To cite one fourth-century example, the Catecheses of John Chrysostom, “The Israelites witness marvels; you also will witness marvels, greater and more splendid than those which accompanied them in their departure from Egypt. You did not see Pharaoh drowned with his armies, but have seen the devil with his weapons overcome by the water of Baptism. The Israelites passed through the sea; you have passed from death to life. They were delivered from the Egyptians; you have been delivered from the power of darkness. The Israelites were freed from slavery to a pagan people; you have been freed from the much greater slavery to sin” (Cat. 3, 24-27).
Another example, contemporaneous with Chrysostom, is St.

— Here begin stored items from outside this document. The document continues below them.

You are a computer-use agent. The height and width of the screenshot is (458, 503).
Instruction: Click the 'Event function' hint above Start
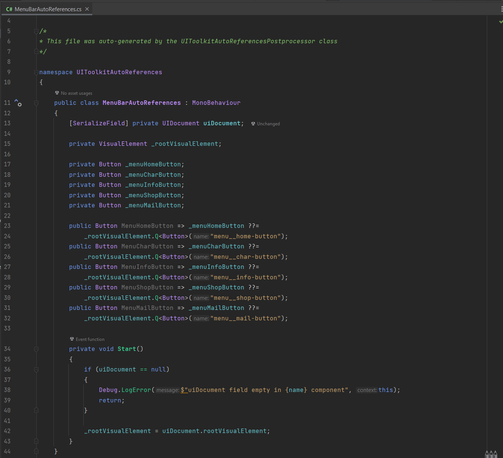tap(90, 339)
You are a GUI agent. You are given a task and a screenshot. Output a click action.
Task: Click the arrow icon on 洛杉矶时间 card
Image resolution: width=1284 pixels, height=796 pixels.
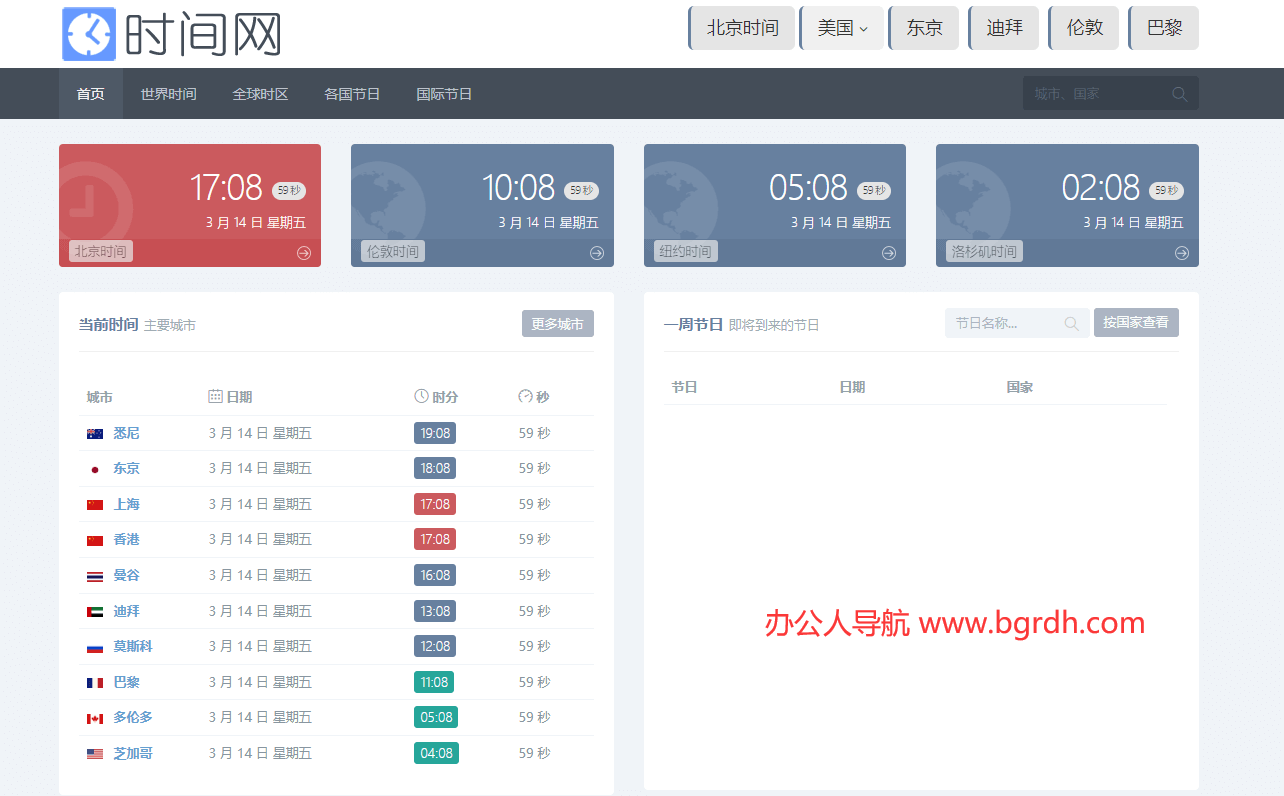[x=1182, y=253]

Ambrose’s teaching on the sacred mysteries, that is, the sacraments. “You observe that even then holy Baptism was prefigured in that passage of the Hebrews, wherein the Egyptian perished, and the Hebrew escaped. For what else are we daily taught in this sacrament but that guilt is swallowed up and error done away, but that virtue and innocence remain unharmed?” Again and again, we encounter this teaching: We are the Egyptian and the Hebrew; we die in the water and are raised up from the water.
In the Christian dispensation, the exodus story becomes a story about baptism, and among the rich layers of meaning associated with baptism, forgiveness is of special importance. Sins are washed away, and guilt is swallowed up. The old Adam dies and a new being is born.
While baptism is never repeated, its themes are recurrent. Every day is a day when death and new birth unfold as the deepest mystery of the Christian life. Every day is a day of forgiveness. From this truth follows an admonition: “Why do you pass judgment on your brother or sister? Or why do you despise you brother or sister? For we will all stand before the judgment seat of God” (Rom. 4:10). Standing there, we will need forgiveness. And because we have been forgiven, we are called to forgive from the heart “seventy-seven times,” that is, always (Matt. 18:21-35).
Look It Up: Romans 6:4
Think About It: Buried and raised, we walk as those who are forgiven and, therefore, freely forgive.